Fareedah Shaheed is an online safety educator who teaches parents how to cultivate healthy digital relationships with their kids

As a teenager, Fareedah Shaheed often found herself in online chatrooms as the only Black, Muslim woman. Recognizing the lack of representation in these digital communities, she founded Sekuva to help parents & kids establish a safety-first mindset online

Video Transcript

FAREEDAH SHAHEED: Cybersecurity is for everyone.

Three, two, one, action.

Hey. My name is Fareedah Shaheed. I'm an online safety educator. Today, I'm going to tell you the number one tip to protecting your kids on online gaming, or honestly any other platform.

I am the founder and CEO of Sekuva. We teach parents how to protect their kids online through videos, tips, modules and discussions.

The Safe Kids Movement is an all-in-one resource center for parents to build closer relationships with their kids, cultivate a safe environment for their kids, and learn online safety and security.

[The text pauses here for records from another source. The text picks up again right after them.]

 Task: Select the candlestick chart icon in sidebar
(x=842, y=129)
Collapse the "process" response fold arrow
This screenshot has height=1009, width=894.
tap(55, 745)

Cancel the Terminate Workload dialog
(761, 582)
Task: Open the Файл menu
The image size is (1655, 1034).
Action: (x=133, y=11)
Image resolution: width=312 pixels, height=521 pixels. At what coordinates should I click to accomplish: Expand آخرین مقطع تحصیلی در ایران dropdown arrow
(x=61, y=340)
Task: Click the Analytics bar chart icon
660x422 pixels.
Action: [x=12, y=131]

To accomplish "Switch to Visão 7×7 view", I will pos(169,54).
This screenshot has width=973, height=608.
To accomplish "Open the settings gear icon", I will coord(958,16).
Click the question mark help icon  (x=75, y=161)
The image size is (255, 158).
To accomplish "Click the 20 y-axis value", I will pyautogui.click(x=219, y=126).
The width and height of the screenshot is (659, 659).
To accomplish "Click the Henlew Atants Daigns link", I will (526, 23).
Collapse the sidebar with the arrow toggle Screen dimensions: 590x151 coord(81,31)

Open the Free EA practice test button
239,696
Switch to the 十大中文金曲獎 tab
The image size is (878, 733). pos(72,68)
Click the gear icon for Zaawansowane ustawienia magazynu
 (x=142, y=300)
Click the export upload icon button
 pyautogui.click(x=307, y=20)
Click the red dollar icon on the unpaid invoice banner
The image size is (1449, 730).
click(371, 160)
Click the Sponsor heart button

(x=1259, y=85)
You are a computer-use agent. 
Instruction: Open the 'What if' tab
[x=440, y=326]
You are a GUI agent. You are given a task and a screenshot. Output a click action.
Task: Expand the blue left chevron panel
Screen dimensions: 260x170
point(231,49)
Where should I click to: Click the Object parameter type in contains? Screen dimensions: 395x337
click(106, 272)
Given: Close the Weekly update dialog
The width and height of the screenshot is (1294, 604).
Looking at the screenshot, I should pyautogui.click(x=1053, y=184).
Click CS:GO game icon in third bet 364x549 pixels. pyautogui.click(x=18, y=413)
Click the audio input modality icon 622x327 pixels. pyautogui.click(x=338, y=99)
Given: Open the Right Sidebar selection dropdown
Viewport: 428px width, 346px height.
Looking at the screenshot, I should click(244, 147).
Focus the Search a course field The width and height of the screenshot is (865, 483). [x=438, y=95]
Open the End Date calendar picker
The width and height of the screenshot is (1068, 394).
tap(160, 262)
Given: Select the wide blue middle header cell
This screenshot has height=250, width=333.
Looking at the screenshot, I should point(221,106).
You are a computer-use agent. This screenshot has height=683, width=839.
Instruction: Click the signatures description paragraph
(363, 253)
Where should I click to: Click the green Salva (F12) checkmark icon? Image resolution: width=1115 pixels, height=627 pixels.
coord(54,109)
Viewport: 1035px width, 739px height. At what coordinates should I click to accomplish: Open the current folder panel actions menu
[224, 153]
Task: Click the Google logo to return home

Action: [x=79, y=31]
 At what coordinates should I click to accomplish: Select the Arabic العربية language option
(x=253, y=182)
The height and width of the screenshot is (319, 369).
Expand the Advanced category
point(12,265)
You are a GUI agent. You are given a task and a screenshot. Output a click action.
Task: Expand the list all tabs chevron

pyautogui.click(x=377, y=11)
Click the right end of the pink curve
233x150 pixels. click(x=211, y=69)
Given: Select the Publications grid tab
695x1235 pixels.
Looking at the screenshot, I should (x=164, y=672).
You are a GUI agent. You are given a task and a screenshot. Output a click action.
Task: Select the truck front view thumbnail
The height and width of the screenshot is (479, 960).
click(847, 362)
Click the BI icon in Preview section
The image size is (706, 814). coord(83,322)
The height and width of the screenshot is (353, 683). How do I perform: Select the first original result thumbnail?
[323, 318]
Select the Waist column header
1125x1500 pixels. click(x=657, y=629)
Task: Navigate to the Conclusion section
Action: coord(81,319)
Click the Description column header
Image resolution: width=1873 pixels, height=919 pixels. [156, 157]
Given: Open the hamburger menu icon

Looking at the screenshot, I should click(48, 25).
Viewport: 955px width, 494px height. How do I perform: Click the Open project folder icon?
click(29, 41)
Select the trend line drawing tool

The biggest thing I believe is connections over controls. So while parental controls and parental monitoring may have a place, you don't want that to be the focus. The focus should be building a connection. So an example of building a connection is playing a game with your kids, or if your kid really loves a social media account, then following it and connecting with them on it. So you're harmonizing between the joy and freedom that they want and the safety and security that they need.

Representation means so much, but it's so hard to put into words what it means because it's a feeling that you get. I hope that there is a little Black girl watching this video, and she sees and hears that she can do it, too.